*** Supplied data ***

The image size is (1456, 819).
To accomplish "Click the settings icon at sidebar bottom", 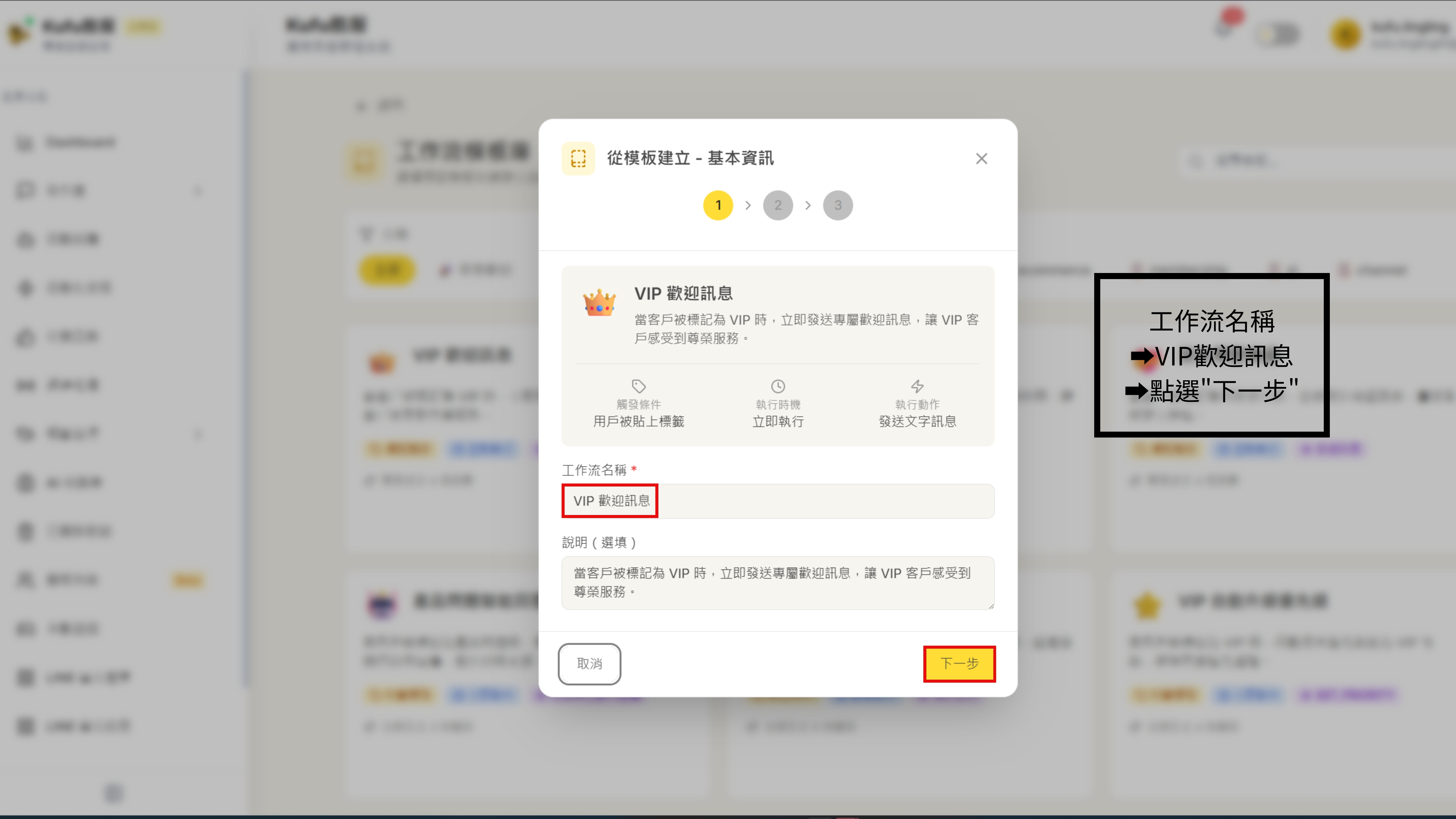I will (x=113, y=793).
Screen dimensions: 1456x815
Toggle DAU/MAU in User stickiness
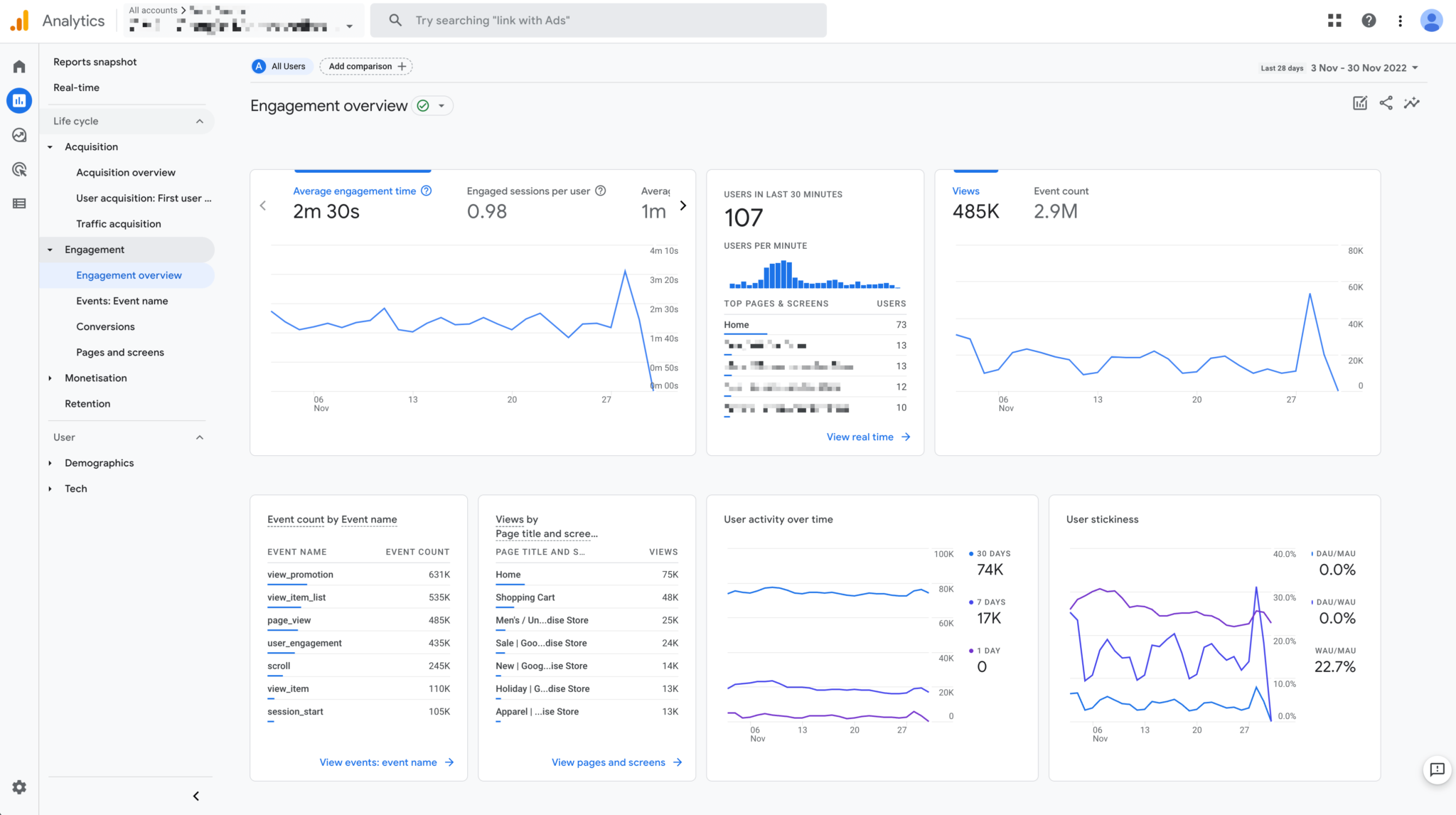click(x=1334, y=553)
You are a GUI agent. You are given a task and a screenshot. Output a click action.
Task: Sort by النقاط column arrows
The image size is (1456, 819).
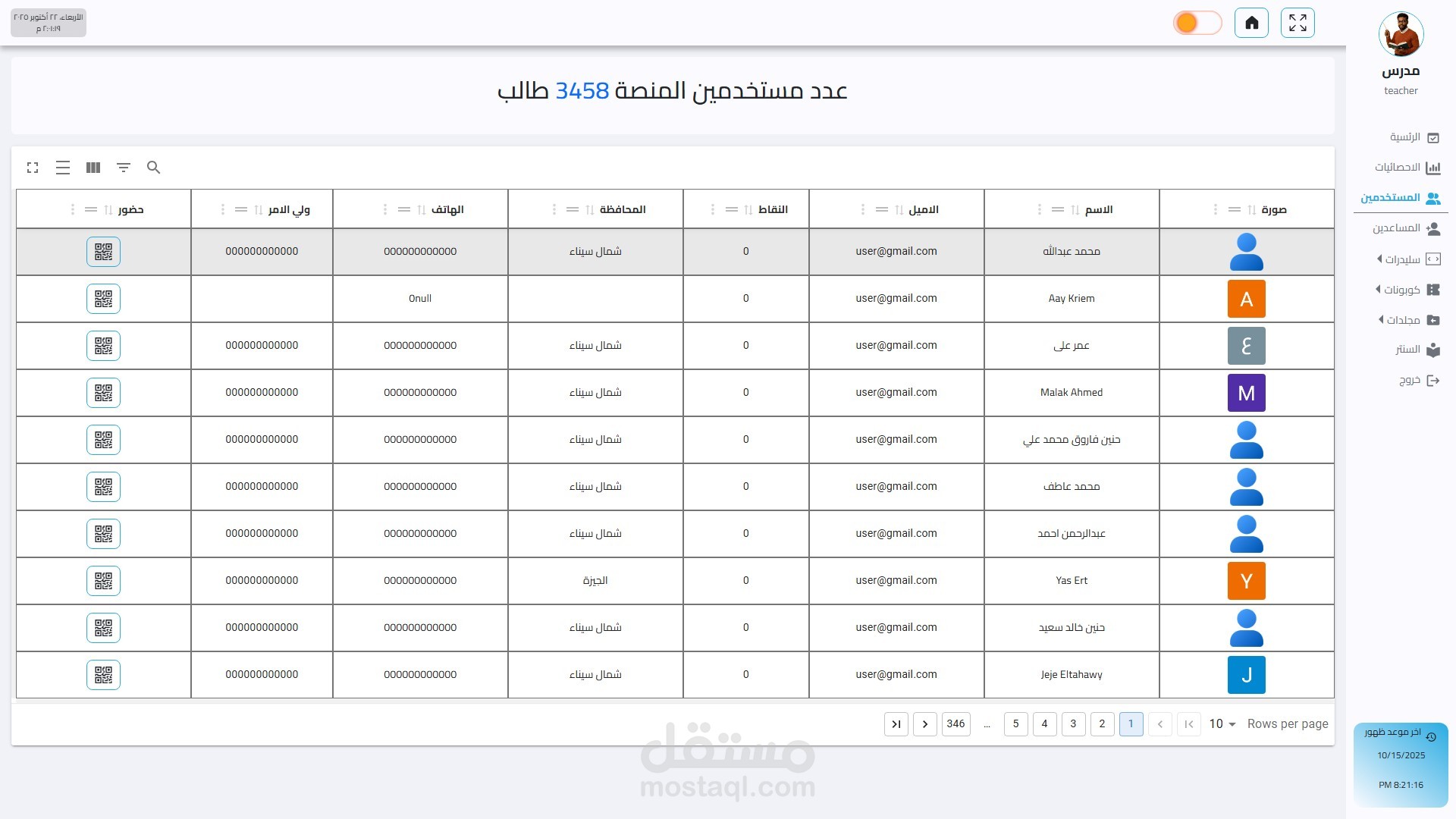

*** End of Supplied data ***

→ Work item
Drop the pictures, then transcribe the lines from the one containing "You are a GUI" to the end of the data above, exactly and nothing more.

→ Task result
You are a GUI agent. You are given a task and a screenshot. Output a click action.
Task: Sort by النقاط column arrows
The image size is (1456, 819).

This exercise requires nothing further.